I have seen many junior data scientists and machine learning engineers start a new job or a consulting engagement for a telecom company coming from different industries and thinking that it’s yet another project like many others. What they usually don’t know is that “It’s a trap!”.
I spent several years forging telecom data into valuable insights, and looking back, there are a couple of things I would have loved to know at the beginning of my journey. Regardless of the part of the telecom company you are working on, be it radio network optimization, traffic monitoring and anomaly detection, or churn detection and prevention, the issue you’ll immediately get into is access to data sources.
Where to keep the data ?
You are probably used to a large data set residing in a bucket on AWS or Azure. Unfortunately, in many cases, a mobile operator does not have an option to use public cloud whether because of local regulations or security reasons. This makes it very difficult to use modern tooling like Google Big Query. In most cases, databases that you would consider “legacy” and too expensive are still crucial to connect a voice call. You may think, “Ha! I have a powerful desktop with 4 latest nVidia GPUs, so no problem”. While this might be true when working in a secure office environment, when working from home it is impossible to download customer related data to your local machine, even with anonymised PIIs.
Just use Kubernetes
Ok, so what is a viable solution? Every mobile operator is now looking into Virtual Network Functions (VNFs) as well as Containerized Network Functions (CNFs). CNFs don’t see a wide production usage yet, but you can definitely find a Kubernetes environment in the network. Since Kubernetes is planned to be used as a CNF platform, it is meant to be well connected to other important systems, properly secured etc… When you get access to this environment, you can use KubeFlow, a containerized ML Ops solution which provides a straightforward way to deploy best-of-breed open-source systems for machine learning to diverse infrastructures. Thanks to charms, you can install KubeFlow with a single command.

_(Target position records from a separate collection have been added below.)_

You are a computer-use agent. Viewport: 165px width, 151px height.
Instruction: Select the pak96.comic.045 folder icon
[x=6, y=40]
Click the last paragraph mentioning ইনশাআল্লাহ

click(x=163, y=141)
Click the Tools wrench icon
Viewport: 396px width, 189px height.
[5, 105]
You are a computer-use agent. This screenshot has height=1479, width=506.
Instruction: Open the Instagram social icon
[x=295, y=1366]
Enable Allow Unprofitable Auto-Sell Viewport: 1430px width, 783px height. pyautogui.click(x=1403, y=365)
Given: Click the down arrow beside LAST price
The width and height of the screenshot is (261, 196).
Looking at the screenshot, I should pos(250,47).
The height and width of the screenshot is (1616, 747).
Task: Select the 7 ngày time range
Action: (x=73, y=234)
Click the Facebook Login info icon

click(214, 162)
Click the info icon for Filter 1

After the installation, you can access your familiar Jupyter notebook, nVidia toolkit acceleration, as well as all the other popular tools and frameworks. Kubeflow is also a full ML Ops platform, allowing you to build data pipelines and productize models. You may think now – “Ok, one command and I’m ready to work!”, but remember… It’s a trap! Actually, You may now have an environment to work in, but you are missing the datasets.
Self organizing networks example
The next pitfall is the data itself. In order to narrow it down, let’s focus on Self Organizing Networks or SON, one of the use cases where machine learning is used in telecommunications. In a nutshell, SON is an automation technology designed to accelerate and simplify the planning, configuration, management, optimization and healing of mobile radio access networks. When working on SON, you’ll touch three main areas: self-optimization, self-healing, and self-configuration. In all of these cases your main data would be current and historical configuration, alarms coming from network elements, radio performance metrics in forms of real time, aggregated KPIs, and a ton of metadata. For each and every data type you would have to find a single source of truth. This can be tough because most networks usually have two or more vendors with slightly different ways of configuring and monitoring their equipment. Fortunately, most networks also have an umbrella level system that collects and transforms data into a common format. If you are not working on something that needs to be optimized in real-time, this would be your go to data source.
Productizing the model with Kubeflow
Now that you developed your new model, it is time to test it. If you have chosen the Kubeflow path you can serve a model as an endpoint via any of the serving modules (KFServing).
You can also export a docker container for your devops team to run your model in a testing environment. The superpower of Charmed Kubernetes is a possibility to relate charms to each other. Let’s assume that you have some of your data in ElasticSearch and want to serve them using Kafka because that’s how yout target VNF receives instructions. If you are not proficient with devops, it might be challenging to set this up. However, with charms, you can relate components with a single command and achieve a setup like this in matter of minutes:
Using Kubeflow as your work environment is a great time saver and a best choice for data scientists working in telecom space. It allows you to focus on what’s important – working on your model to deliver more value or some more data cleaning depending if you see a glass half full or empty.A
If you are a data professional working in telco space I would also encourage you join OpenRAN discussions, especially in a sub group – RAN Intelligence & Automation (RIA) where you can influence the future of Machine Learning in telecommunications.